Provenance¶
Provenance concerns information about how an entity came to be and about its contributions towards the existence of others. Dydra exposes meta-data about repositories sufficient to answer questions about - data lineage - retrospective repository state - responsibility for changes
Lineage is first-order only. That is, the information about a transaction enumerates the data set constituents at the level of graphs. In does not describe dependencies at the level of individual inserted or deleted statement, [cui2001] and no attempt is made to identify graph subcomponents [ding2005] .
Each repository can specify a respective provenance repository. This is reflected in the base repository’s service description as a prov:hasProvenanceService association. along with additional prov:hasProvenance associations to aid discovery for revisions. In addition refrences appear in SPARQL protocol responses in the HTTP response headers, as proposed by PROV-AQ[prov-aq](3.1) - the query response header rel=’prov:has_query_service’ specifies as the anchor the sparql query service for the respective provenance repository. - the query response header rel=’prov:has_provenance’ specifies as the anchor the graph identifier for repository revision effective for the query
Provenance Schema¶
The schema derives from the w3c proposed provenance ontology .
@prefix : <urn:dydra:> .
@prefix prov: <http://www.w3.org/ns/prov#> .
:Transaction rdfs:subClassOf [prov:Activity](http://www.w3.org/TR/prov-o/#Activity) .
:Revision rdfs:subClassOf [prov:Entity](http://www.w3.org/TR/prov-o/#Entity) .
:Graph rdfs:subClassOf [prov:Entity](http://www.w3.org/TR/prov-o/#Entity) .
:Account rdfs:subClassOf [prov:Agent](http://www.w3.org/TR/prov-o/#Agent) .
:Operation rdfs:subClassOf [prov:Entity](http://www.w3.org/TR/prov-o/#Entity) .
:Query rdfs:subClassOf :operation .
:Repository rdfs:subClassOf [prov:Collection](http://www.w3.org/TR/prov-o/#) .
Provenance Information¶
The provenance information is compiled subsequent to each update request when a provenance repository has been specified. It states the identities of the transaction entities: account, repository, query, transaction, and generated revision.

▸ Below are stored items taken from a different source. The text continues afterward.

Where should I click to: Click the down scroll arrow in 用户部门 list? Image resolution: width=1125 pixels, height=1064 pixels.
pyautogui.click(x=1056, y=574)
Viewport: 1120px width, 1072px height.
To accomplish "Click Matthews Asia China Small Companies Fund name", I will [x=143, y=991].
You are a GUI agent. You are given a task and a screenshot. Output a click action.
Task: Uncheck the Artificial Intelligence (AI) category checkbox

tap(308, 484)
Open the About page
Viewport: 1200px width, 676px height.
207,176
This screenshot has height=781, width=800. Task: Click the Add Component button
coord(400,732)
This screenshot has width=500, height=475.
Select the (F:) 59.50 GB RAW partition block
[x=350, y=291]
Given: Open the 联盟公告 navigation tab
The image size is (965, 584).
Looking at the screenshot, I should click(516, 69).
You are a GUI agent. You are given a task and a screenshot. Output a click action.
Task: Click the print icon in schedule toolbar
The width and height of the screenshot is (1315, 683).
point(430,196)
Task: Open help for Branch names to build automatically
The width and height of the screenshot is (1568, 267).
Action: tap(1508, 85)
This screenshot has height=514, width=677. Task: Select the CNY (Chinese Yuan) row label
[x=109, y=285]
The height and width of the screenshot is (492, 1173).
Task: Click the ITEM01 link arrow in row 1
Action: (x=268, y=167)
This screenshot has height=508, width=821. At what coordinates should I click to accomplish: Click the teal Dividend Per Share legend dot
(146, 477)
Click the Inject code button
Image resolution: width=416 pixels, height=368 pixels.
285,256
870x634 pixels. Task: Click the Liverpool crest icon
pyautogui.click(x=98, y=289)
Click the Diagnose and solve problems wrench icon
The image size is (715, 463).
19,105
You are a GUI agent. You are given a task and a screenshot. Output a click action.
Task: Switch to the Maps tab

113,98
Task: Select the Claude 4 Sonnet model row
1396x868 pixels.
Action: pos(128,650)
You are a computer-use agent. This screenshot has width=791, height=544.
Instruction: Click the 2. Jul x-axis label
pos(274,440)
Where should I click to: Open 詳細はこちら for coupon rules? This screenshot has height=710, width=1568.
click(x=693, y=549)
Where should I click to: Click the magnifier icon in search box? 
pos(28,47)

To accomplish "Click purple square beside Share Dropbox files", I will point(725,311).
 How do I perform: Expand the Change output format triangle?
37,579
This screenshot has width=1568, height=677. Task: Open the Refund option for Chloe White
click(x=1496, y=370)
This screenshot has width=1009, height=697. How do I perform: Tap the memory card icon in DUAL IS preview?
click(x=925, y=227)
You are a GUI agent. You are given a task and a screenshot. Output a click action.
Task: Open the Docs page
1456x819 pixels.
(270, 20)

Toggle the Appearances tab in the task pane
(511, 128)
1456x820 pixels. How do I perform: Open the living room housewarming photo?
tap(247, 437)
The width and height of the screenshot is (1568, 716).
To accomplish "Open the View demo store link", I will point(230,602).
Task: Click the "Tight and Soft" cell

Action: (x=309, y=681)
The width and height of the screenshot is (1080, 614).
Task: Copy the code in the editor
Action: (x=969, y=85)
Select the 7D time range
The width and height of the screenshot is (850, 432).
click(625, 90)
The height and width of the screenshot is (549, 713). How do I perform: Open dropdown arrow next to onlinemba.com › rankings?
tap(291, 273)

For each of those, it records the following subject and associations:
Account¶
Repository¶
prov:wasAssociatedWith : the account
prov:hadMember : the revision
as graph : the context for the query, transaction, and revision statements
Query¶
urn:dydra:signature : the query text hash sum
urn:dydra:user_id : the request identifier supplied by the client
Transaction¶
prov:used : the parent revision (unless initial)
prov:generated : the revision
prov:hadPlan : the query
prov:startedAtTime, prov:endedAtTime
prov:wasRevisionOf : the parent revision (unless initial)
Revision¶
prov:wasDerivedFrom : read graphs
prov:wasGeneratedBy : the transaction
prov:wasInvalidateBy : the succeeding transaction (if applicable)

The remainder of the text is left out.